You're right, sorry about that.  One of your examples started the path
with two leading slashes (//webdirectory/pdfs/mypdffilename.pdf), and that
confused me, but you're right, unless it was accessed as a file: URI, this
wouldn't be interpreted as Windows networking, since it's part of a
relative link.

if I had a double slash somewhere, that was an error in my
interpreting the code from memory, not what it actually did.

I build the field that contains that path using cgi path elements from
a control file and the pdf file name I created.  the actual number of
slashes was embedded in those fields.

However, it's still just a link to the document.  A Location: header would
do the same thing without Javascript.

I'm not familiar with the Location: header technique, but I'm not sure
what you mean by it being just a link to the document.

It's my assumption that he's creating these pdfs on the fly - based on
selection criteria prompted from a browser.  when the user hits the
submit button, the cgi runs, generates the report and converts it to
pdf.  now the user needs to see it, so my solution automatically opens
a browser window with the pdf file's path and name already embedded.

So, the user presses submit, and the next thing he sees is the report
pdf in a new window.  how is that just a link to the pdf?

I thought Jim wanted to send the PDF/HTML document directly from his CGI
program without providing a link to it.  For example, if you wanted to use
the program to secure the document, you wouldn't want there to be any way
that a user can link directly to it, you'd want to require access to only
be done through the program.

Ah, I think I see what you're saying - he wants them to download the
document locally.  well, that would be a different thing altogether.

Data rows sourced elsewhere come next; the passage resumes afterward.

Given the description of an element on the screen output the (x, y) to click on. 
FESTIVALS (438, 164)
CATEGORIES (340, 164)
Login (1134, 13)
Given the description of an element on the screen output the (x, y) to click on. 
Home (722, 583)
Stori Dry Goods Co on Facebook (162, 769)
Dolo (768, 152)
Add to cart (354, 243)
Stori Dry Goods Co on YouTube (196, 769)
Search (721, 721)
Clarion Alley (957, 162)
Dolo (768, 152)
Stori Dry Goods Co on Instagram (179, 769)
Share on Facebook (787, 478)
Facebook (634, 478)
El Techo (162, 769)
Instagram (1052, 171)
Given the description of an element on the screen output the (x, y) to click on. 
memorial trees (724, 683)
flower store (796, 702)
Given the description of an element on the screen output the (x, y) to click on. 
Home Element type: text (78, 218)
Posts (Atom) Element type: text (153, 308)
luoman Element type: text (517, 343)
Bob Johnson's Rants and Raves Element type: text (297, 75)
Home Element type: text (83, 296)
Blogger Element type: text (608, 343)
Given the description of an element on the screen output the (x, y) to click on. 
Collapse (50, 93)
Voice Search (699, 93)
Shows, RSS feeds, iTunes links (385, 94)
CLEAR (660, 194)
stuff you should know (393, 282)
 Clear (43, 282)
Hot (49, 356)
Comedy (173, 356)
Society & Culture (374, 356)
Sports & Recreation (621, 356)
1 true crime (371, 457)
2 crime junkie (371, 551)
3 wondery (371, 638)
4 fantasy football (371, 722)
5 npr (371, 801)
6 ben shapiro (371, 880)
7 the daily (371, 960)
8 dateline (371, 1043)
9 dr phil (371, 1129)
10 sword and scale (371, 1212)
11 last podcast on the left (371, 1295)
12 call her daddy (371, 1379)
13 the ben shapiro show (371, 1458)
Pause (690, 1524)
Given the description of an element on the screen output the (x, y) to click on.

What I don't understand, however, is why you'd write it to the IFS at all.
But perhaps I'm dwelling too much on that point, and should be
demonstrating the solution instead of dwelling on "why IFS".

I'm not sure I'm understand where you're going here.

If all you are looking for is just a web inquiry, then writing the
report results in HTML is certainly an option.  But if you want to
print the output, html reports are not printer friendly, pdfs are.

So, I'm not aware of any way of generating a pdf from an RPG file
without writing a spool file first.  Is that what you're saying?  that
he can write directly from RPG to pdf format?